# Surf tomorrow????



## ryanrhodes993 (Jul 22, 2016)

Anyone going tomorrow morning?


----------



## SurfHippie (Apr 7, 2015)

Headed to access 4 on Surfside right now and I'll be back there tomorrow also. Red Ford FX4.


Sent from my iPhone using Tapatalk


----------



## ryanrhodes993 (Jul 22, 2016)

Report on how it goes tonight!! Water looking good!


----------



## SurfHippie (Apr 7, 2015)

Will do


Sent from my iPhone using Tapatalk


----------



## ryanrhodes993 (Jul 22, 2016)




----------



## ryanrhodes993 (Jul 22, 2016)

And good luck


----------



## SurfHippie (Apr 7, 2015)

Thanks


Sent from my iPhone using Tapatalk


----------



## Fishin' Soldier (Dec 25, 2007)

Tomorrow seems to be the day. I will be down for about 2 hours before work. Best day all week. Good luck guys. I will be near High Island. 

Sent from my SM-G920V using Tapatalk


----------



## Brian P. (Feb 1, 2005)

Giving serious thought to tomorrow. If I go, I'll go to Access #4 also, brown Expedition.


----------



## TU MO KASSTS (Feb 12, 2010)

i think i'm gonna be headed down there tomorrow morning, maybe with a buddy if he's able to go. should be a pretty good time. the water was a little rough yesterday, but still really nice looking. i'll probably be around access 5.


----------



## gigem87 (May 19, 2006)

Access road 5. White Tundra.


----------



## ryanrhodes993 (Jul 22, 2016)

Surfhippie how'd you do?


----------



## SurfHippie (Apr 7, 2015)

2 ladyfish & 2 specs the size of my hand. It was really nice when I got there, but the waves were picking up the whole time. It never got too bad, but it sure wasn't ice cream.

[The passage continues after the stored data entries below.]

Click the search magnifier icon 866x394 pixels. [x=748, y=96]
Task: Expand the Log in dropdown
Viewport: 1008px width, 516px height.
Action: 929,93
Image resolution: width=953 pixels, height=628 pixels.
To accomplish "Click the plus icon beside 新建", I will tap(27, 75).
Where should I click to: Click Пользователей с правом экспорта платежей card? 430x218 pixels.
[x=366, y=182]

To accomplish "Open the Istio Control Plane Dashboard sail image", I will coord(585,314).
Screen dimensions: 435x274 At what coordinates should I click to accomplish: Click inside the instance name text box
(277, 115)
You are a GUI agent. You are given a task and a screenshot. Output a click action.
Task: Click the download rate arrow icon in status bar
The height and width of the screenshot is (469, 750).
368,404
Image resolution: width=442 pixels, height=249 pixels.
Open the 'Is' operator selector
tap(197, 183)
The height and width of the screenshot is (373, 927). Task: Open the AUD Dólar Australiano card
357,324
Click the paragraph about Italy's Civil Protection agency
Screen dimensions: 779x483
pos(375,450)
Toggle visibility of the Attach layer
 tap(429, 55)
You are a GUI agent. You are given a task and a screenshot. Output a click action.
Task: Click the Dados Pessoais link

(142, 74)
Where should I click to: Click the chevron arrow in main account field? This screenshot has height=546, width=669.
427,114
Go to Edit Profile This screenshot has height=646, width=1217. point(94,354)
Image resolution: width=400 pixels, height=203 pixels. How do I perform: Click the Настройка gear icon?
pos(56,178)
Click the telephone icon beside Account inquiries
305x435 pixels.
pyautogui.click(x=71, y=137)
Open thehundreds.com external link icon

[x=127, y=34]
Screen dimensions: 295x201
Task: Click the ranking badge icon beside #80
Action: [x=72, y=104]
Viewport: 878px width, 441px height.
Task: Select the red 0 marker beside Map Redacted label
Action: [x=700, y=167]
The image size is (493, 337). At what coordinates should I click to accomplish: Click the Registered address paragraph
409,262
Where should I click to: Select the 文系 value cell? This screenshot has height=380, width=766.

Sent from my iPhone using Tapatalk


----------



## ryanrhodes993 (Jul 22, 2016)

How was the clarity?


----------



## SurfHippie (Apr 7, 2015)

I could see my feet at waist deep


Sent from my iPhone using Tapatalk


----------



## TU MO KASSTS (Feb 12, 2010)

sounds like first light is gonna be the time then. charcoal gray silverado. if you find me, please introduce yourselves. i'd like to meet more of the community.


----------



## gigem87 (May 19, 2006)

I caught a bunch of little ones and managed to keep these 5. It was really nice out there. Bite started once the tide starting started to go out.


----------



## Sancroix (Sep 13, 2011)

Got up at 3AM, drove to Galveston, and fished the beach at Mile 8 access point until 7:15. Only fish I ever saw were jumping mullet. Water was not flat. Changed clothes at Bucees and drove to work. Man, I'm tired.


----------



## gigem87 (May 19, 2006)

Home now, and fish cleaned. Here is the full report.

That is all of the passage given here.